Total synthesis of heterocyclic natural products, development of methodology for organic synthesis, mechanistic organometallic chemistry, synthesis of complex oligosaccharides and glycoprotein derivatives, chemistry of hypervalent silicon derivatives, synthesis of nanoparticles and functionalized nanomaterials for applications in drug delivery, diagnostics and biosensing.
Major Recognitions and Honors
Significant Professional Service and Activities
Dr. DeShong is the founder and Chief Scientific Officer of SD Nanosciences, Inc. of Beltsville, MD. The focus of the company is to develop novel methods for the detection and treatment of pathogenic infections and cancer. In addition, Dr. DeShong has consulted for >15 companies on problems related to synthetic and pharmaceutical chemistry.
Dr. DeShong has supervised the Ph.D. and Masters theses of 50 graduate students. In addition, 8 postdoctorals and 45 undergraduates have performed research in his laboratory.
Siloxane Chemistry. A significant area of research in Professor DeShong’s group focuses on development of new strategies for the stereoselective synthesis of heterocyclic systems and the application of these approaches to the preparation of natural products and biologically active substances.
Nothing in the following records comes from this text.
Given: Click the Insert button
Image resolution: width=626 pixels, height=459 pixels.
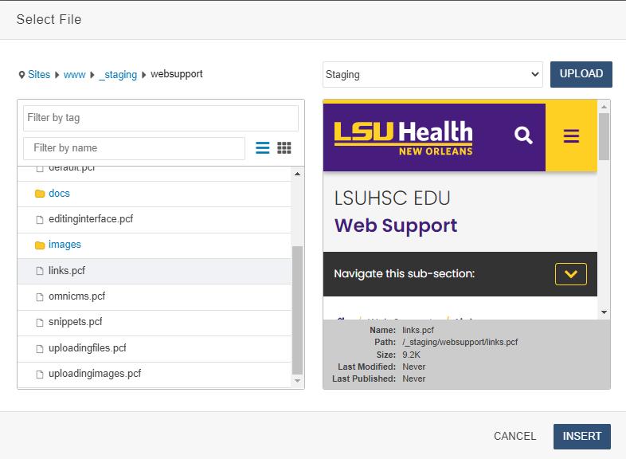Looking at the screenshot, I should [581, 437].
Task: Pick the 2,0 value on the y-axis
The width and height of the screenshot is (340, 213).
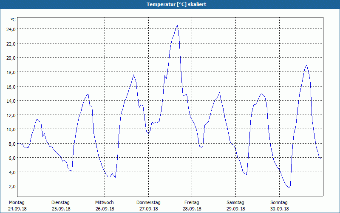Action: [x=12, y=187]
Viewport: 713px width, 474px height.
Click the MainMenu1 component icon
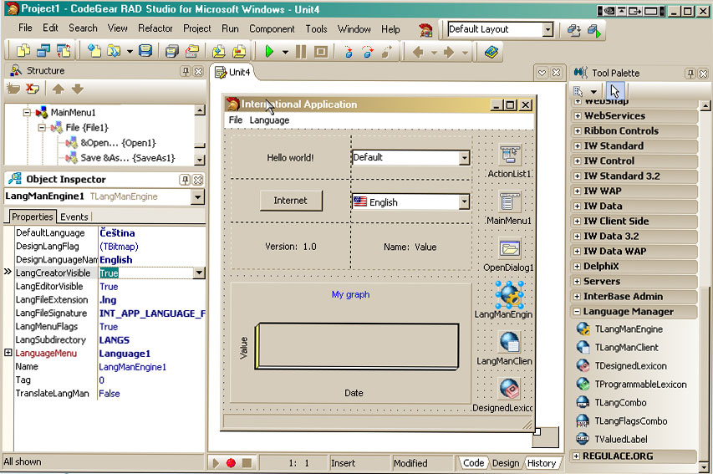(510, 202)
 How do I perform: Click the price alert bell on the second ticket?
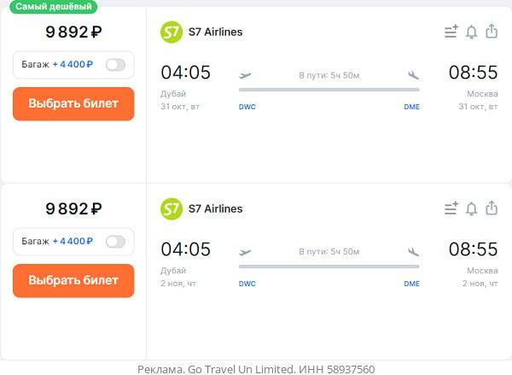471,208
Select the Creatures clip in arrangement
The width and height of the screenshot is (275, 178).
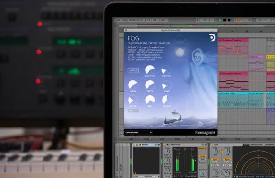click(256, 57)
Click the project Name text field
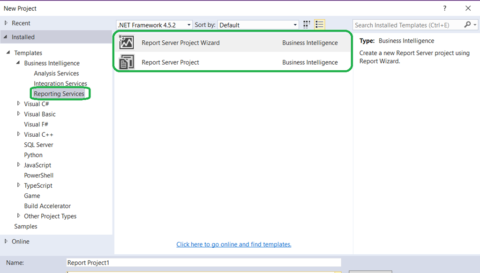 click(203, 263)
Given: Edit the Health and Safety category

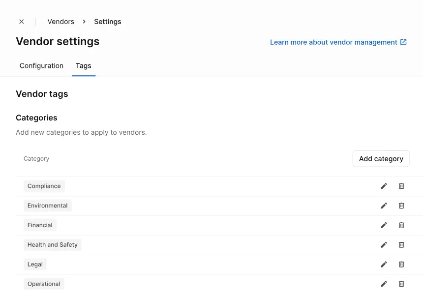Looking at the screenshot, I should (384, 245).
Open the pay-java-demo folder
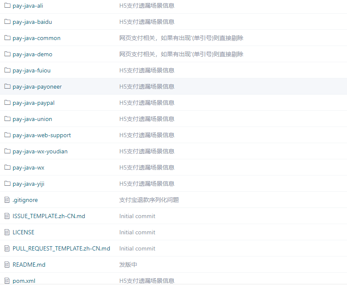347x285 pixels. [x=32, y=54]
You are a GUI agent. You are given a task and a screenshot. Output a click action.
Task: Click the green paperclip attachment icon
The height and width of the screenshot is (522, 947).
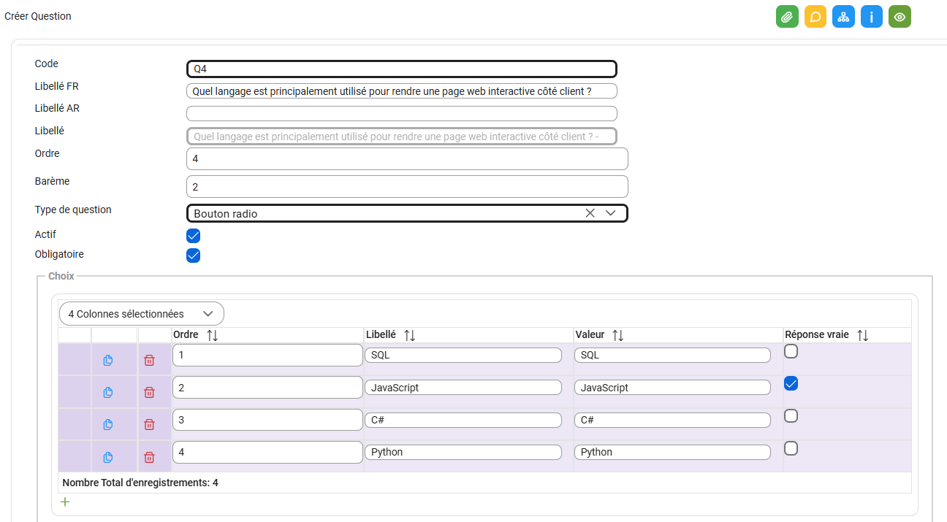coord(787,17)
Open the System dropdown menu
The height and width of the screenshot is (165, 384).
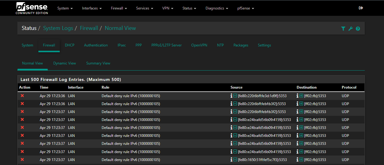tap(65, 8)
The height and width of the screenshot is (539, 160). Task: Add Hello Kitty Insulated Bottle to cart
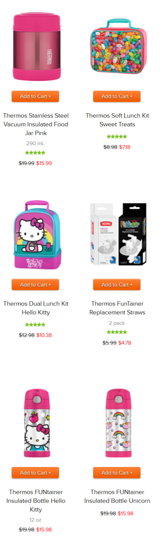pos(35,473)
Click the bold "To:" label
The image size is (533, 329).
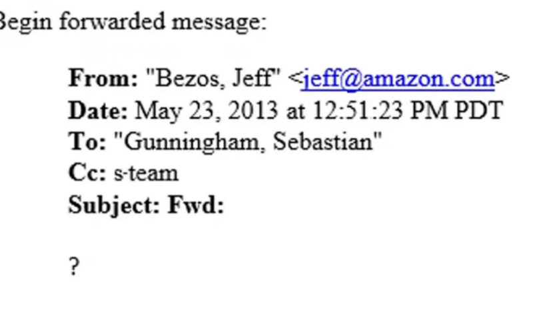coord(87,141)
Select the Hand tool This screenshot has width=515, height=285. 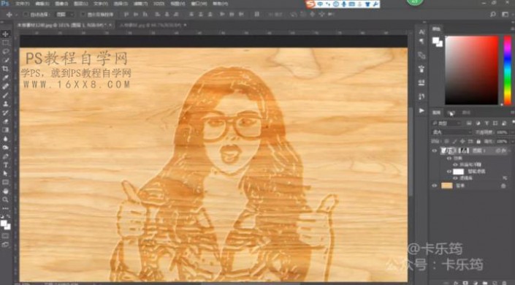[6, 191]
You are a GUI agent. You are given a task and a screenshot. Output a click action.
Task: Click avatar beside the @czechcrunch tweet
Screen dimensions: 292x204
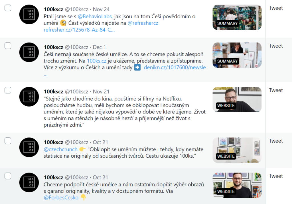tap(29, 147)
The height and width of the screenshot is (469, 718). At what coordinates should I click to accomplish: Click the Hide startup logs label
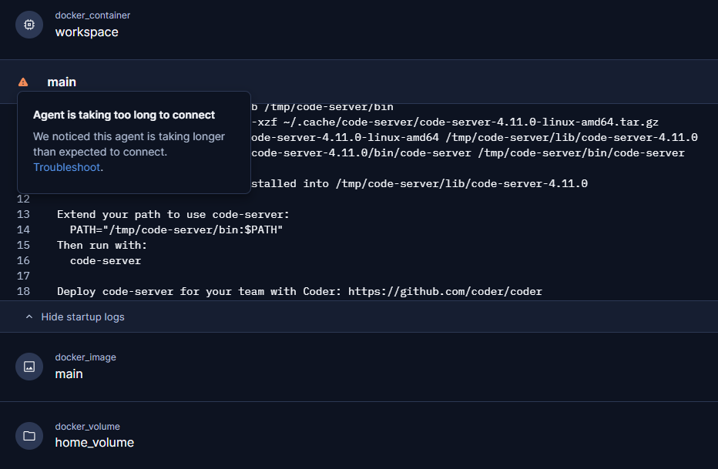(82, 317)
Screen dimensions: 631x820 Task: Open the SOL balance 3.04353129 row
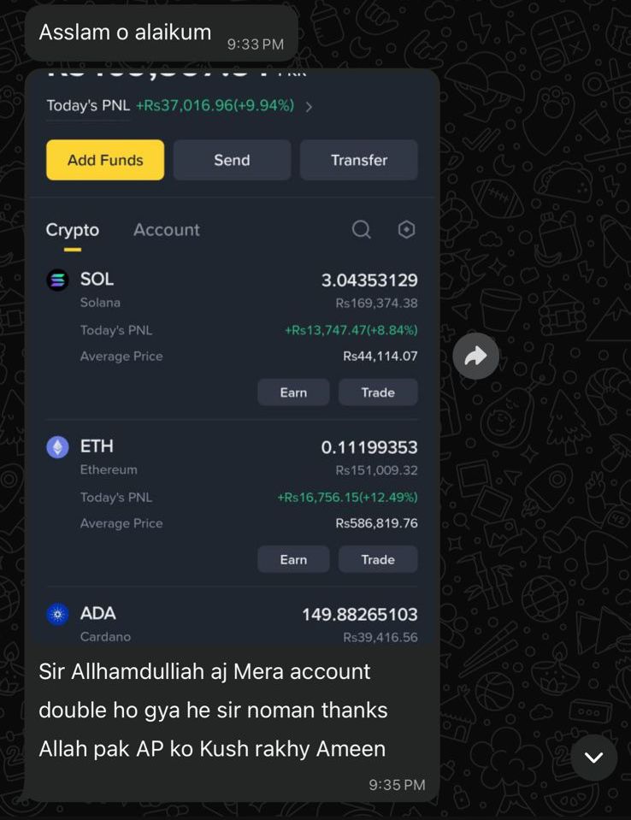[x=232, y=280]
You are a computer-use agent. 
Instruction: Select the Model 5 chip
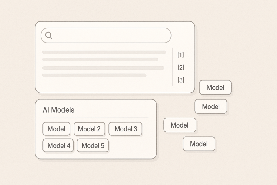tap(93, 145)
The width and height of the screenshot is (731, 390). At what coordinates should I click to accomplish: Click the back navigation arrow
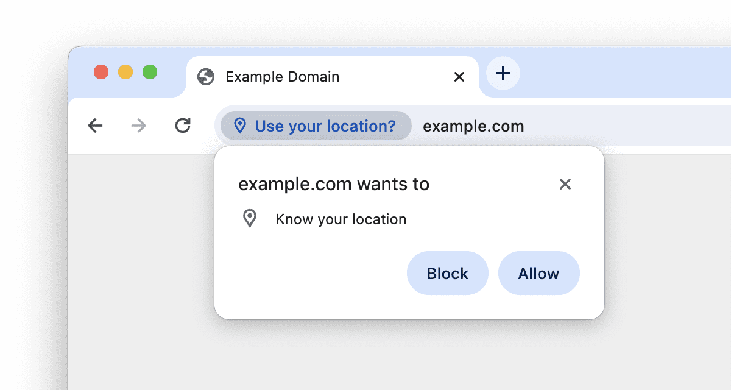(96, 126)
The DeShong group has demonstrated that hypervalent silicates can be employed for carbon-carbon bond couplings employing palladium catalysis. This coupling strategy that is similar to Suzuki (boron compounds) and Stille (tin compounds) couplings has been employed for the synthesis of unsymmetrical biaryls and allylic couplings. Applications of this strategy to the synthesis of antimitotic agents colchicine and steptonigrin, and the antitumor antibiotic pancratistatin are underway. These investigations include new methods for the synthesis of siloxane derivatives and the use of siloxane polymers for the synthesis of combinatorial libraries.
Carbohydrate and Glycoprotein Synthesis. Another area of research has been the discovery that hypervalent silicate anions are able to function as nucleophilic surrogates for fluoride, cyanide, and azide anions as shown in the scheme left. Silicate anions are produced by the reaction of ammonium fluorides with the appropriate trisubstituted silane. The resulting silicate anion has proven to be a “super nucleophile” under extremely mild conditions in substitution sequences. This approach is being extended to the transfer of other nucleophiles, including carbon nucleophiles such as acetylides and enolates. The azide chemistry developed in this project has been utilized for the synthesis of glycoconjugates such as N-linked glycoproteins (see below), lipid A toxins and inhibitors of glycosyltransferases.
Functionalized Nanomaterials. Applications of the carbohydrate technology to the the preparation of functionalized nanomaterials for diagnostics and drug delivery are underway. This multidisciplinary collaboration with materials engineers and cell biologists (Drs. English, Zachariah, Stein, Dagenais, Ghandehari, Nan) has demonstrated that nanostructures (gold, silica, alumina, and other materials) with interesting morphologies and/or properties can be functionalized with complex oligosaccharide and peptide conjugates that impart a variety of unique characteristics to the nanomaterial. First, these coatings typically result in the formation of materials that are stable in biological fluids indefinitely. In addition, the coatings can be tailored to target the nanostructures to specific cell types resulting in systems that are ideal for diagnostic and drug delivery applications.
The focus of our studies are to develop a “Molecular Toolbox” of general methodology for the functionalization of a wide variety of materials, to synthesize oligosaccharide conjugates that will “target” specific cell populations (pathogens and tumors), and to measure the release profiles of the functionalized nanomaterials.
A. TEM image of porous silica nanoparticles coated with oligosaccharide cell surface conjugates. B. Hollow silica nanoparticles. C. Confocal microscope image of porous silica nanoparticles filled with antitumor antibiotic doxorubicin.